For what it's worth, Ivermectin is believed to be effective against many other RNA viruses because it binds to Importin Alpha, which viruses use to penetrate the nucleus of the cell. https://www.sciencedirect.com/science/article/abs/pii/S01...
This is consistent with the earlier study, which showed faster recovery, but no improvement in mortality. In fairness, it's not surprising that Remdesivir doesn't work when given late, for the same reason that it's not surprising that HCQ doesn't work when given late. An anti-viral is intended to block replication of the virus. It is going to be most effective the earlier it is given, because the earlier it is given, the less the virus has already replicated. Think of an auto accident. An airbag is going to be effective if you deploy it at the right time, but if you deploy it too late, it's not going to help, and may make things worse.
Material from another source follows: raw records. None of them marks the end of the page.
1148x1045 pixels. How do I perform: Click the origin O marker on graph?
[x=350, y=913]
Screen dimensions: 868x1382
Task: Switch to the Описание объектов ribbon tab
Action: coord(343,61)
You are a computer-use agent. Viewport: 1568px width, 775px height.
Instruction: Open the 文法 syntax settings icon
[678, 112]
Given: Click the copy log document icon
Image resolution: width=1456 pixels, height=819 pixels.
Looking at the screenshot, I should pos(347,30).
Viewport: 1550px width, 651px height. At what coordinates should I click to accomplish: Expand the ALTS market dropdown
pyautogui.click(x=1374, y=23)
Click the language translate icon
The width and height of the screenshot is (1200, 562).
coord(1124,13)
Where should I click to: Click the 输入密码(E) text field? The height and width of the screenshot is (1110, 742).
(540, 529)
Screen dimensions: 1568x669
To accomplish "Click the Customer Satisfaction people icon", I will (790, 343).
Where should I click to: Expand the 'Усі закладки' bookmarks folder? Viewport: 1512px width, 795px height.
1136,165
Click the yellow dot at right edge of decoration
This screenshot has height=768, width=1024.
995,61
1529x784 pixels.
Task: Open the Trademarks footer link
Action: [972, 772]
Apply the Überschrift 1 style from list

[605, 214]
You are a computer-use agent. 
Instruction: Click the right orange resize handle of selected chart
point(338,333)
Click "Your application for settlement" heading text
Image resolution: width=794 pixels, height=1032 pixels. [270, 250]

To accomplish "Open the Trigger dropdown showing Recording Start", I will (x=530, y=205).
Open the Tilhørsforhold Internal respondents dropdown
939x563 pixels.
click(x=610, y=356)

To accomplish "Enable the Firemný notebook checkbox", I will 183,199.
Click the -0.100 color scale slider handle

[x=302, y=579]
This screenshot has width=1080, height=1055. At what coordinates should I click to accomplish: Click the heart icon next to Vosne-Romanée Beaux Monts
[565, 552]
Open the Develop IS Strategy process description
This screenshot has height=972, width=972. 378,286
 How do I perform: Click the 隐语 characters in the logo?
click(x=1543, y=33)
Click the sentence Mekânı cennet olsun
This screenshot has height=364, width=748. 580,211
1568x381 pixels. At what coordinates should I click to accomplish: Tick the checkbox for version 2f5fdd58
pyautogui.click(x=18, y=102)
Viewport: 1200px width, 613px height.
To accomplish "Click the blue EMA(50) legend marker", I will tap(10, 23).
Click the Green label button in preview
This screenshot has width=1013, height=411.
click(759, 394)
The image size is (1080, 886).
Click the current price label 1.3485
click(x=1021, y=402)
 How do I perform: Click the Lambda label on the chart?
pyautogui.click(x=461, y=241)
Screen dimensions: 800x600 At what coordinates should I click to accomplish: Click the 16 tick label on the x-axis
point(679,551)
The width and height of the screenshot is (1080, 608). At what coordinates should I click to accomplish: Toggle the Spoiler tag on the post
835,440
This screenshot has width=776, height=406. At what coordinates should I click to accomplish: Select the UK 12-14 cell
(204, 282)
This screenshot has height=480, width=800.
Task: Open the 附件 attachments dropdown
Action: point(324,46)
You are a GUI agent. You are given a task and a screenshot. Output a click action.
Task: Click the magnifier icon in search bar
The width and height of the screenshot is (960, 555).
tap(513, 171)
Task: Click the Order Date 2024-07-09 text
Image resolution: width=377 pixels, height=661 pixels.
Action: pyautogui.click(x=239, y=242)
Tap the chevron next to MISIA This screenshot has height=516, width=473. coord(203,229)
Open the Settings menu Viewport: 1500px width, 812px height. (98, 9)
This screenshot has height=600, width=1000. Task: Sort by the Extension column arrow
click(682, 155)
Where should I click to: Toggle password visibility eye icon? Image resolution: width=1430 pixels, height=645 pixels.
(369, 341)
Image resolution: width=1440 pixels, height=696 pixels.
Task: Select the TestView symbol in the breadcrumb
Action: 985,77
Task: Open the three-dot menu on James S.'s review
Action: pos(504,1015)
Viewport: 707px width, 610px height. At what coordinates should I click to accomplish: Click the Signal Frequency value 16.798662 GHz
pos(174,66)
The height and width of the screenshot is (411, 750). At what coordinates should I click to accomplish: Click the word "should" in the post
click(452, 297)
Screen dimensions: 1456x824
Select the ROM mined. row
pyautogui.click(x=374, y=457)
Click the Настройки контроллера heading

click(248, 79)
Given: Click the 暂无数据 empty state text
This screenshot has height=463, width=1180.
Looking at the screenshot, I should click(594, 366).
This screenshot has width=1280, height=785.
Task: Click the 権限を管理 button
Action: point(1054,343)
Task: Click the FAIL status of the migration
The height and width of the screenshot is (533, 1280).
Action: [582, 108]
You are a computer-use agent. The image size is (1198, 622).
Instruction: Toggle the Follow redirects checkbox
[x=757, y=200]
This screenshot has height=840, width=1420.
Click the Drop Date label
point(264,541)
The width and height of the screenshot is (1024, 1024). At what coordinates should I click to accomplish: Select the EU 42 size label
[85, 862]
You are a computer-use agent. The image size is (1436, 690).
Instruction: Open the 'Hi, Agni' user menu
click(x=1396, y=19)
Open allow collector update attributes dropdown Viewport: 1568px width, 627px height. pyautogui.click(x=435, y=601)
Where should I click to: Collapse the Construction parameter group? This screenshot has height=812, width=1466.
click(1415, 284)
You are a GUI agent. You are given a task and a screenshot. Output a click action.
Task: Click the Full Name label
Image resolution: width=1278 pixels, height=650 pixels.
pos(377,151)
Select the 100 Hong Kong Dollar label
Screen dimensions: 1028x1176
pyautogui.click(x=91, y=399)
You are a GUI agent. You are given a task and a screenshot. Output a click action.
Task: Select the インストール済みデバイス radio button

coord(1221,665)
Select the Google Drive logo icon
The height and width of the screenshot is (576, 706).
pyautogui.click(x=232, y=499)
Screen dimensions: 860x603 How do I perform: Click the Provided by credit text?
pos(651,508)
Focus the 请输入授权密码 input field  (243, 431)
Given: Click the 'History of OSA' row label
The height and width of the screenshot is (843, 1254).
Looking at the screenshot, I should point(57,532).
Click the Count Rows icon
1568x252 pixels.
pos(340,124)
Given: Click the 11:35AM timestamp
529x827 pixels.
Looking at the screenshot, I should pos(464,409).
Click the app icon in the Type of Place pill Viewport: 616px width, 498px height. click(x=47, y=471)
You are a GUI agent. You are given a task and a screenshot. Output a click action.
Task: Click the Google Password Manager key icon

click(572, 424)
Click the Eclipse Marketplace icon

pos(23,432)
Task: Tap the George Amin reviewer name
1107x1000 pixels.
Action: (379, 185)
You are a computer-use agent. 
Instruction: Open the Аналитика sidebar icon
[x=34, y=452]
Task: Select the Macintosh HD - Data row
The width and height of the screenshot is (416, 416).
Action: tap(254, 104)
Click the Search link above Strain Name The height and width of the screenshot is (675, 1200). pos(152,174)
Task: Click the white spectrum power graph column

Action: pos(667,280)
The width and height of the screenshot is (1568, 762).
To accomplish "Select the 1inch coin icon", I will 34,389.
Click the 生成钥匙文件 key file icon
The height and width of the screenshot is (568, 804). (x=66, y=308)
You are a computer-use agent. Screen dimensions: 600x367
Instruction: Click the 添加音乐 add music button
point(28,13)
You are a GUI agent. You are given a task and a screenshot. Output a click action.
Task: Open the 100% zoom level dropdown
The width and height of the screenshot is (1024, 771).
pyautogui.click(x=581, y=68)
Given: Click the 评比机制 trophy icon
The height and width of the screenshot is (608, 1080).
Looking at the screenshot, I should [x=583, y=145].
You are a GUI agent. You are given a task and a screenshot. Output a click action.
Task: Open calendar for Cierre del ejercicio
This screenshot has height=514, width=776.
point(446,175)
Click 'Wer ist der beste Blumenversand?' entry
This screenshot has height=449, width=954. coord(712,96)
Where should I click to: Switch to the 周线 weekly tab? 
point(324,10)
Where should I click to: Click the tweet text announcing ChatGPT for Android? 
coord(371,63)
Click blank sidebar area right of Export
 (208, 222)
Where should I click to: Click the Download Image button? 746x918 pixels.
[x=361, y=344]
In my opinion, of all the study types for antivirals, the one I consider the most informative and valuable are the ones where the proposed antiviral is used for prophylaxis. The reason is that in those, you always know exactly the stage of infection where treatment started (none), so things are always equal. You also know that it is not too late, and that the virus has not already replicated and/or irreparably harmed the patient. If an anti-viral works, it will be very effective in prophylaxis; if it is not effective, it will accomplish nothing. Unfortunately for Remdesivir, it wouldn't be appropriate to use for prophylaxis for two reasons. First, it is very expensive, at $3200, so you wouldn't want to give it to everyone who might get exposed. Second, it can only be administered by IV, which makes it only practical to give to hospitalized patients.
“We have two ears and one mouth so that we can listen twice as much as we speak.” ― Epictetus
HCQ was found consistently effective against Covid-19 when administered early, in the outpatient setting. It was found overall effective. No credible study found worse outcomes with HCQ use. No mortality or other serious safety issue was found.